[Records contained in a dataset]
################
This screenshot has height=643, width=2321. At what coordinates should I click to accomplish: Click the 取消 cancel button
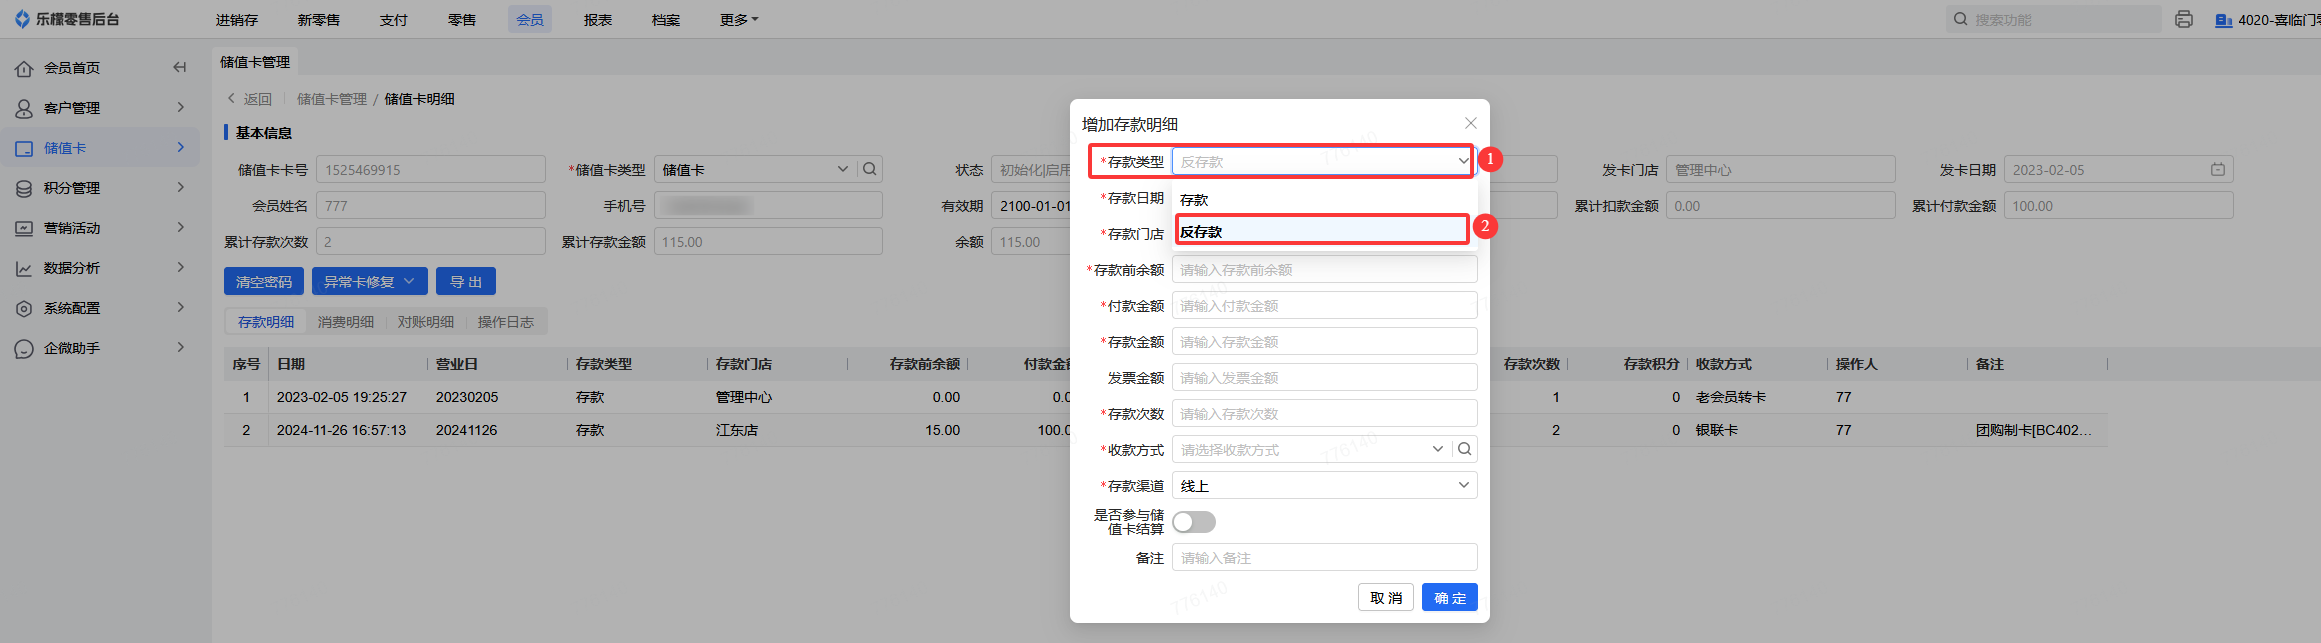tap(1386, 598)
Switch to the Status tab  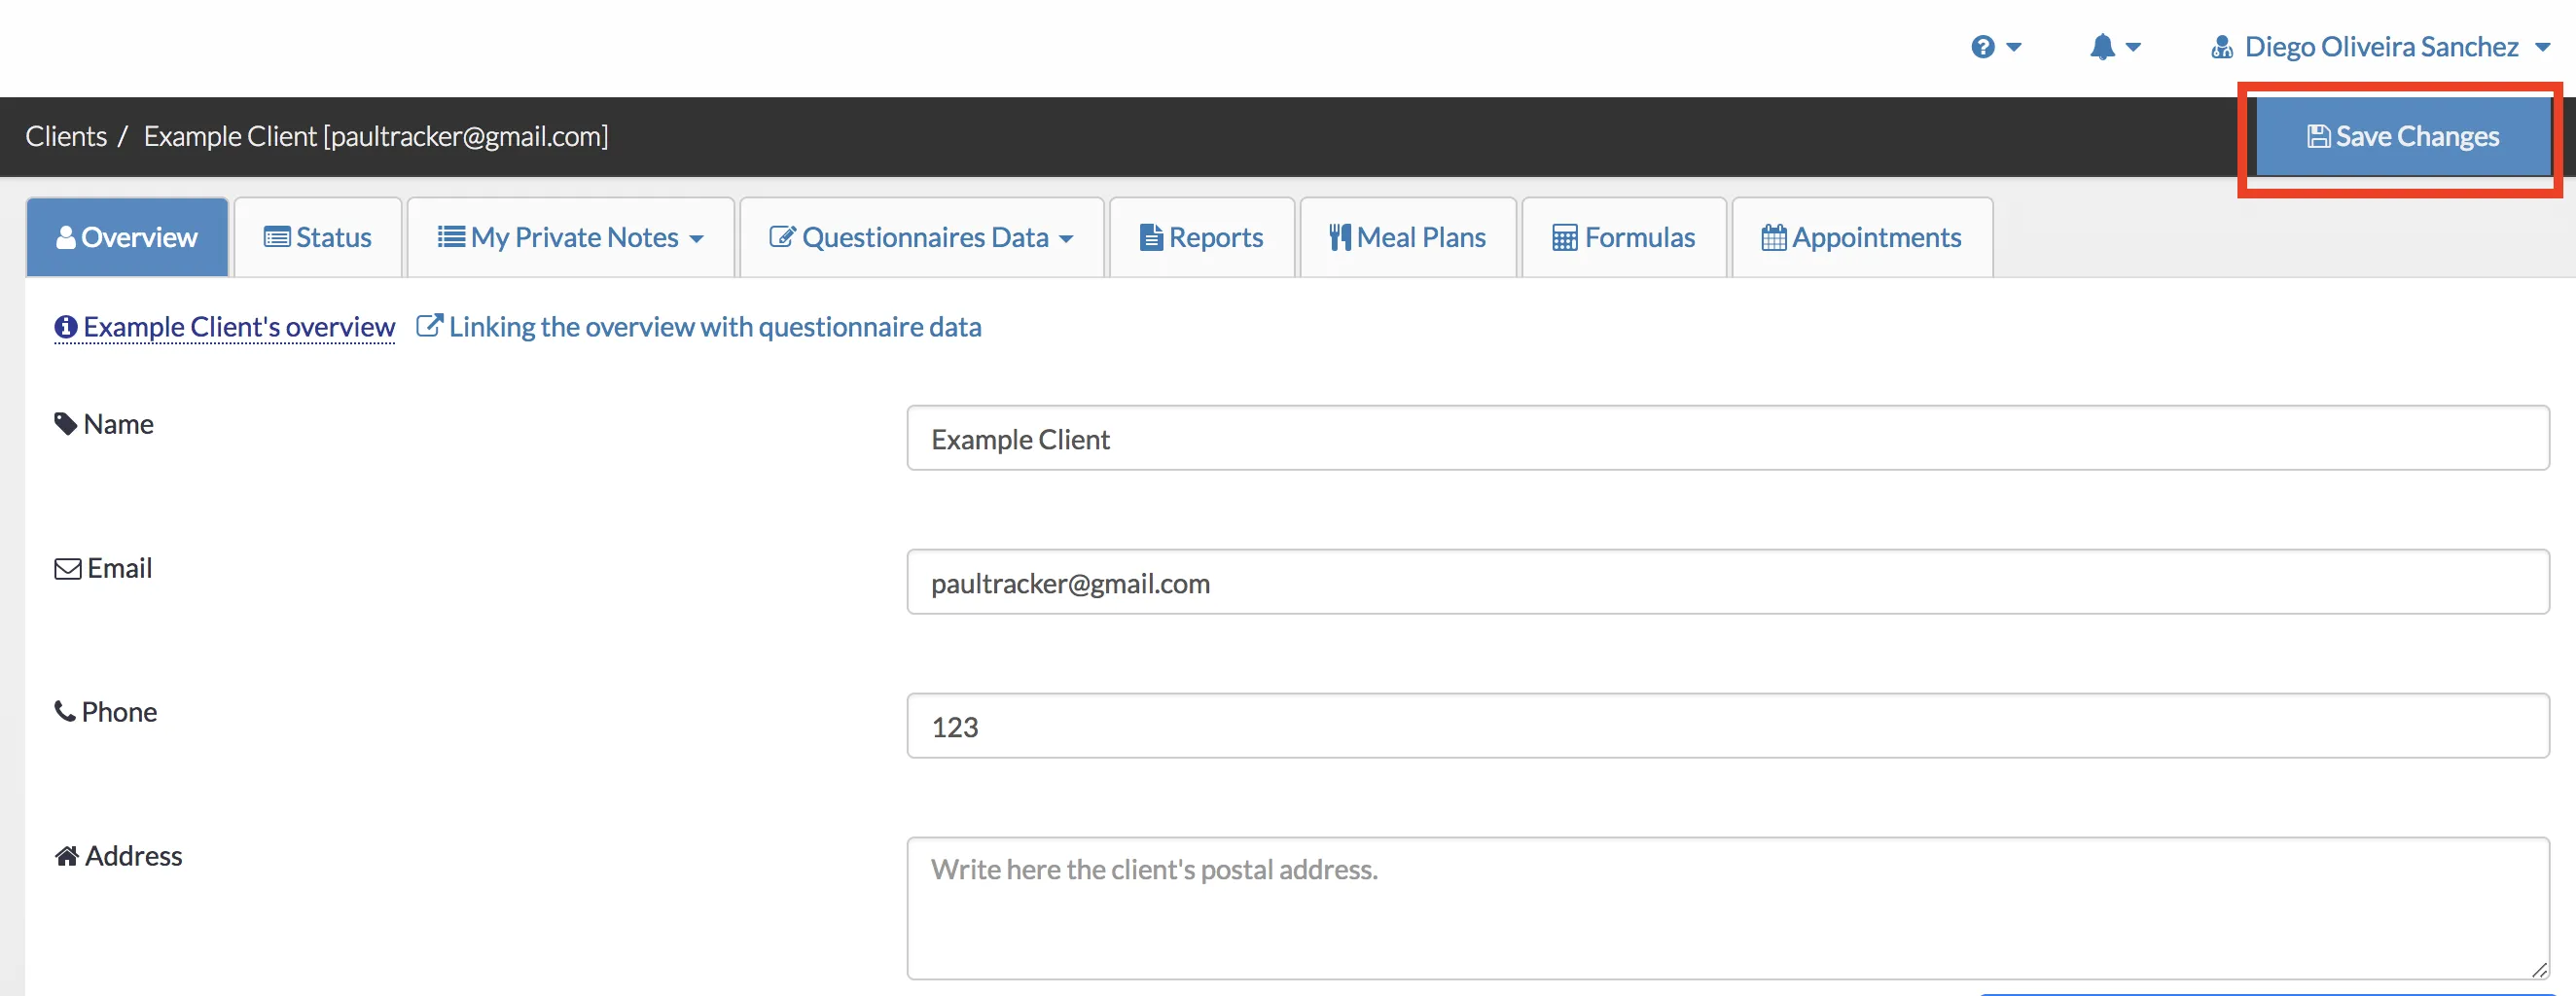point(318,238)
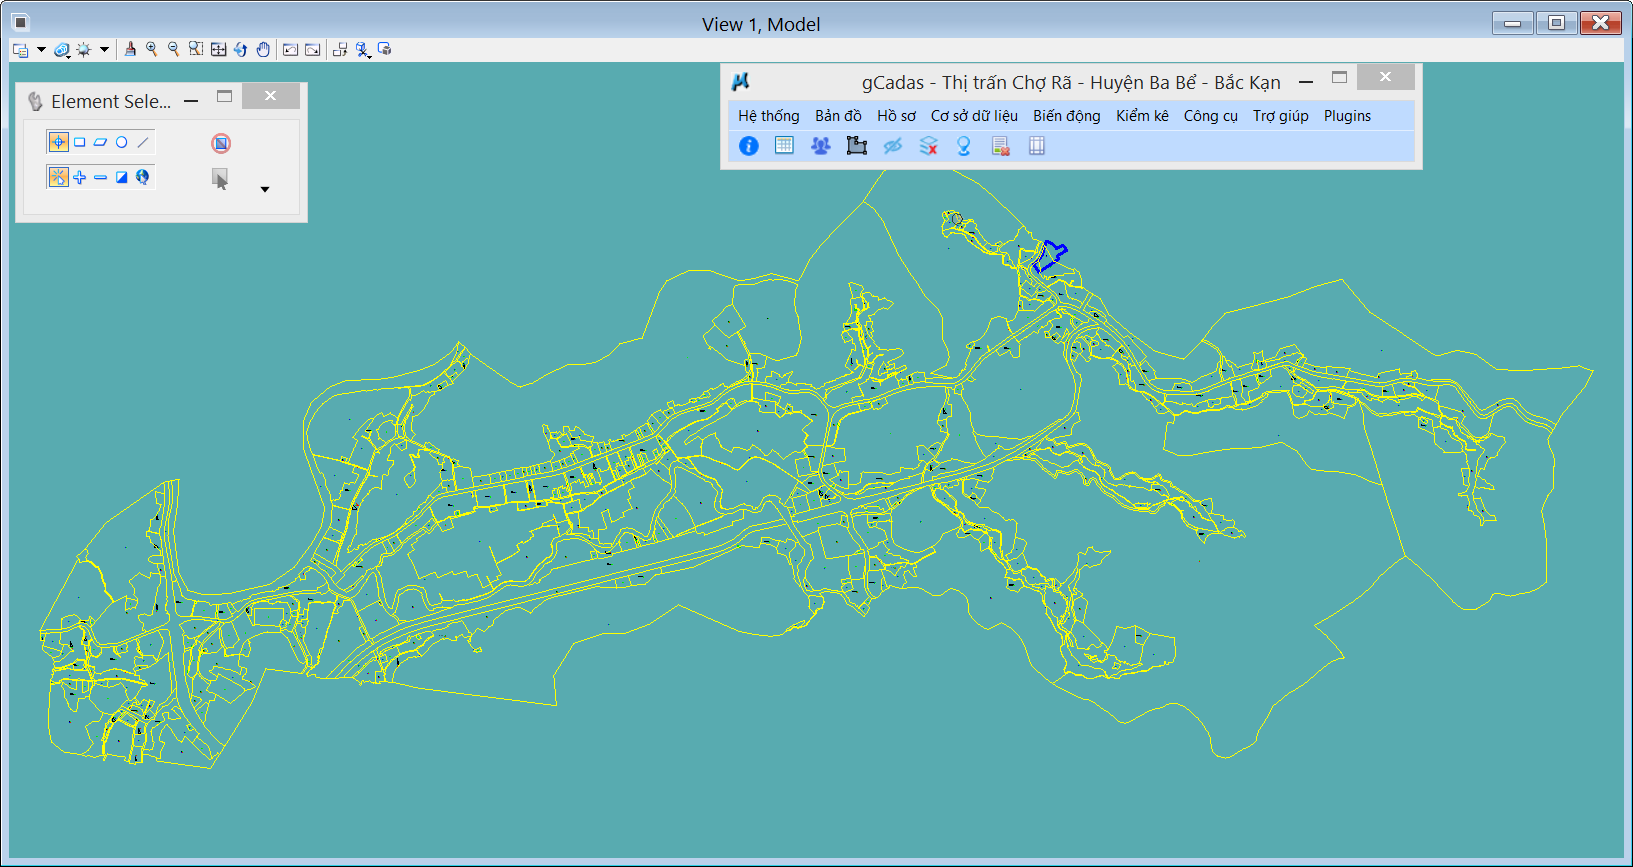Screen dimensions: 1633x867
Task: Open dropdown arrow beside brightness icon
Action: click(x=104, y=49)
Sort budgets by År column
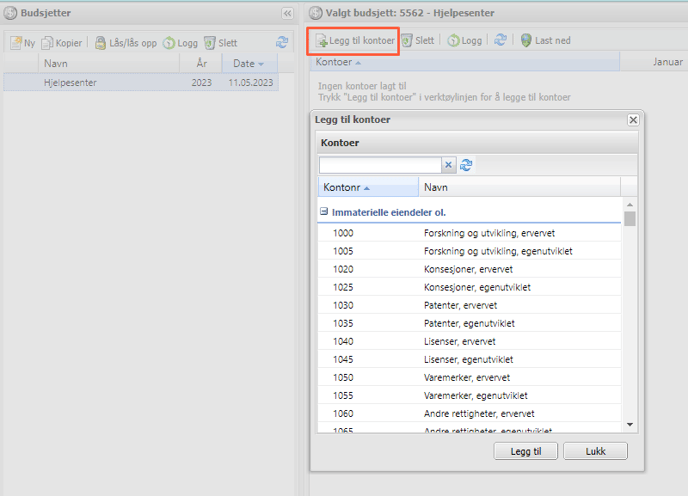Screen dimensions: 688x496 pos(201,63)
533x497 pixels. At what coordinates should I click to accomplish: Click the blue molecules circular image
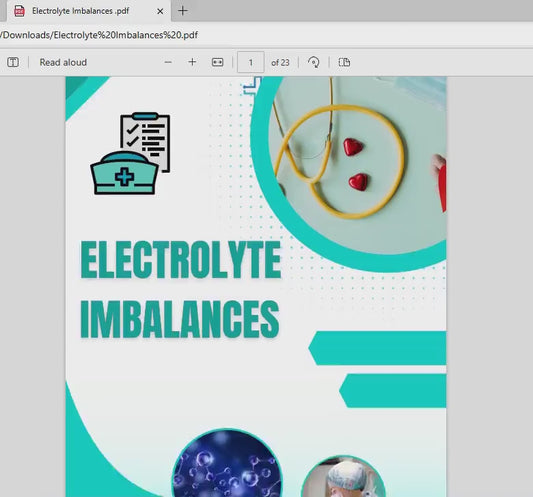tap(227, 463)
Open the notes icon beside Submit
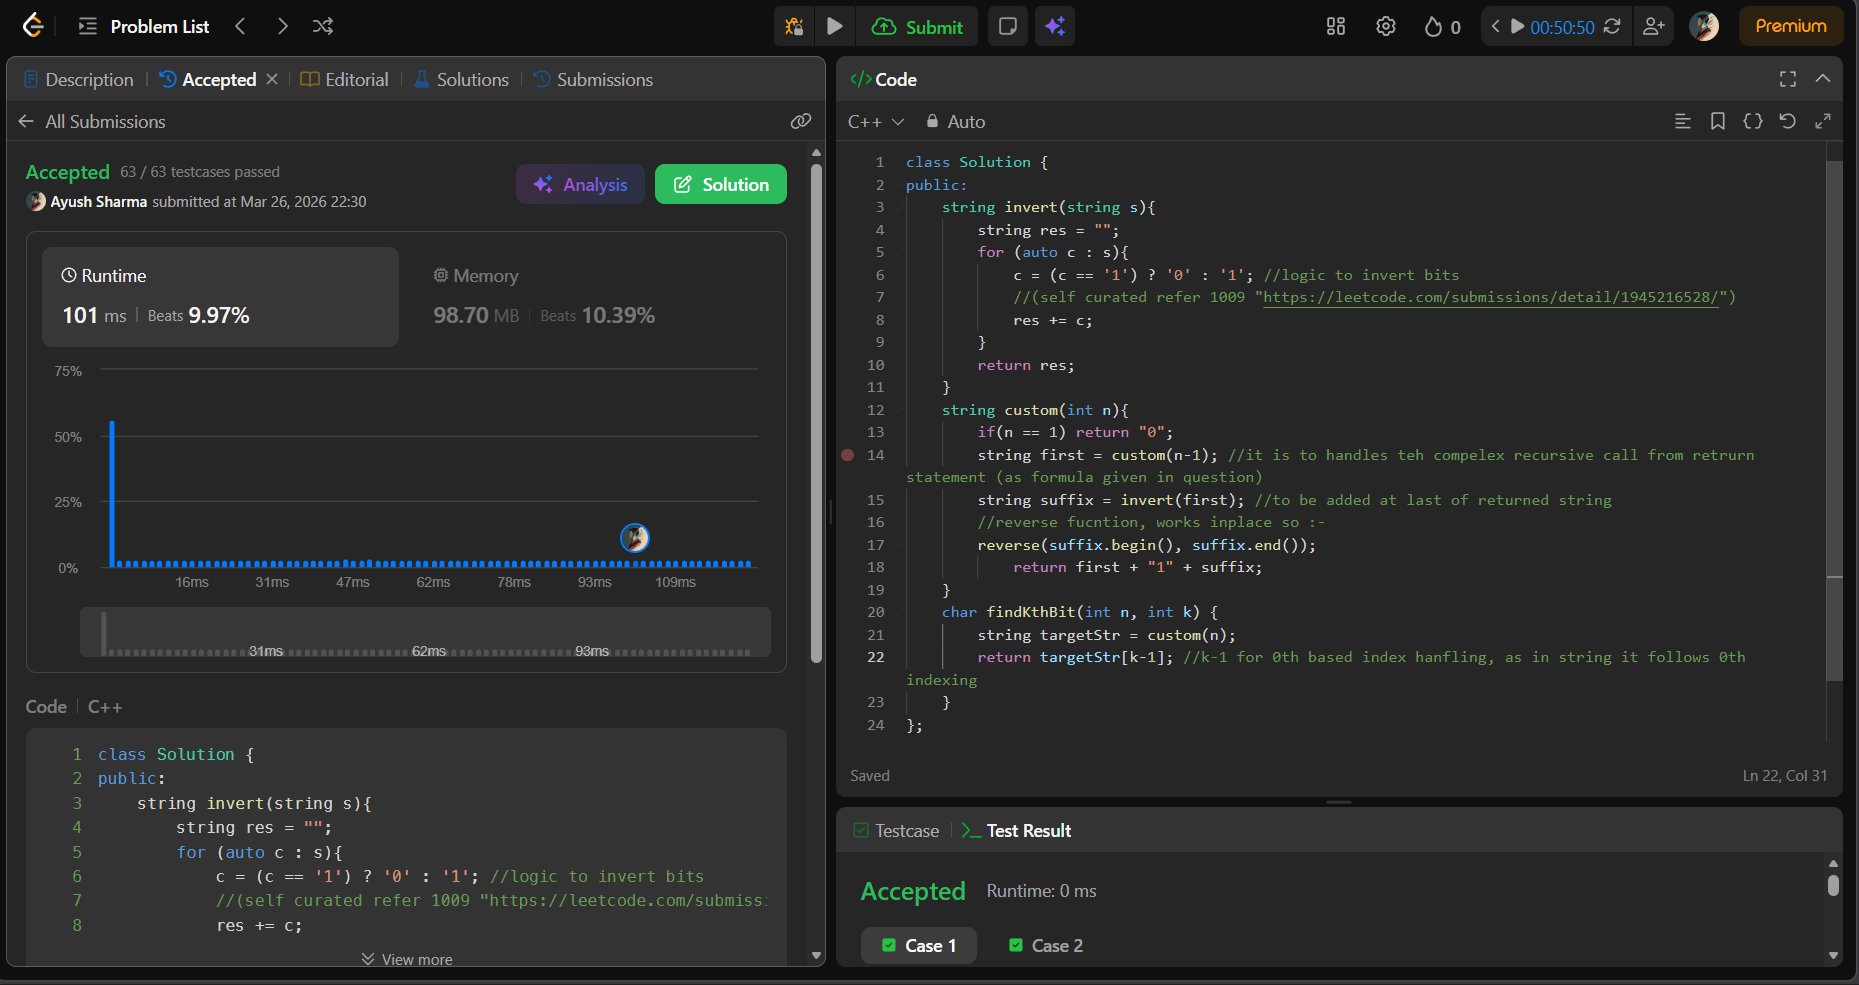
################
# Directions
Once the line containing "Sort budgets by År column" is found, transcribe it and every line after it to the end of the records, exactly and with no pictures.

# Answer for the task
Sort budgets by År column
Screen dimensions: 688x496 pos(201,63)
533x497 pixels. At what coordinates should I click to accomplish: Click the blue molecules circular image
tap(227, 463)
Open the notes icon beside Submit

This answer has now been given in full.